Abstract
Valbenazine and deutetrabenazine are the only two therapeutic drugs approved for tardive dyskinesia based on blocking the action of vesicular monoamine transporter 2 (VMAT2). But there exist demethylated inactive metabolism at the nine position for both them resulting in low availability, and CYP2D6 plays a major role in this metabolism resulting in the genetic polymorphism issue. 9-trifluoroethoxy-dihydrotetrabenazine (13e) was identified as a promising lead compound for treating tardive dyskinesia. In this study, we separated 13e via chiral chromatography and acquired R,R,R-13e [(+)-13e] and S,S,S-13e [(−)-13e], and we investigated their VMAT2-inhibitory activity and examined the related pharmacodynamics and pharmacokinetics properties using in vitro and in vivo models (+)-13e displayed high affinity for VMAT2 (Ki = 1.48 nM) and strongly inhibited [3H]DA uptake (IC50 = 6.11 nM) in striatal synaptosomes. Conversely, its enantiomer was inactive. In vivo, (+)-13e decreased locomotion in rats in a dose-dependent manner. The treatment had faster, stronger, and longer-lasting effects than valbenazine at an equivalent dose. Mono-oxidation was the main metabolic pathway in the liver microsomes and in dog plasma after oral administration, and glucuronide conjugation of mono-oxidized and/or demethylated products and direct glucuronide conjugation were also major metabolic pathways in dog plasma. O-detrifluoroethylation of (+)-13e did not occur. Furthermore, CYP3A4 was identified as the primary isoenzyme responsible for mono-oxidation and demethylation metabolism, and CYP2C8 was a secondary isoenzyme (+)-13e displayed high permeability across the Caco-2 cell monolayer, and it was not a P-glycoprotein substrate as demonstrated by its high oral absolute bioavailability (75.9%) in dogs. Thus, our study findings highlighted the potential efficacy and safety of (+)-13e in the treatment of tardive dyskinesia. These results should promote its clinical development.
Highlights
Tardive dyskinesia (TD) is a movement disorder occurring after long-term treatment with dopamine antagonists such as typical or atypical antipsychotics and certain antidepressants (Albayrak and Ekinci, 2012; Waln and Jankovic, 2013)

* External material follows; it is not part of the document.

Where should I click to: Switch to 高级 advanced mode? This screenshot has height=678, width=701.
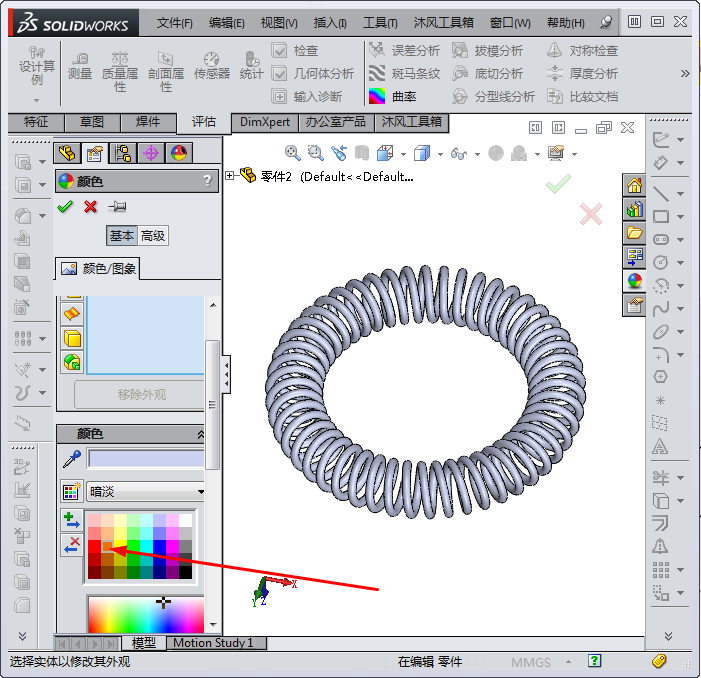152,236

The single crystals of these two main isomers’ p-toluenesulfonate were respectively grown from methanol solution via slow evaporation at room temperature
Both crystals formed colorless blocks, and the crystallographic data and refinement details are listed in Table 1, and their molecular ellipsoid diagrams are presented in Figure 2, which illustrated that one is the p-toluenesulfonate of (2R,3R,11bR) isomer, with the free base of (+)-9-(2,2,2trifluoroethoxy)-α-dihydrotetrabenazine [(+)-13e] (DOI: 10. 5517/ccdc.csd.cc28v81g, CSD Communication (CCDC deposition number 2110605)
Summary
Tardive dyskinesia (TD) is a movement disorder occurring after long-term treatment with dopamine antagonists such as typical or atypical antipsychotics and certain antidepressants (Albayrak and Ekinci, 2012; Waln and Jankovic, 2013). The prevalence of TD remains substantial in patients treated with atypical (20%). Vesicular monoamine transporter 2 (VMAT2), expressed in the neuronal cells of the central nervous system and sympathetic adrenal chromaffin cells, is responsible for the uptake of cytosolic monoamines, including serotonin, norepinephrine, histamine, and dopamine, into synaptic vesicles in monoaminergic neurons (Liu and Edwards, 1997; Wimalasena, 2011; Lohr et al, 2017). VMAT2 inhibitors block the action of VMAT2 and inhibit its activity, thereby reducing the uptake and storage of monoamines from the cytoplasm to presynaptic vesicles and resulting in reduced concentrations of monoamines, which counteracts the increased activity of the dopamine system (Mulvihill, 2019)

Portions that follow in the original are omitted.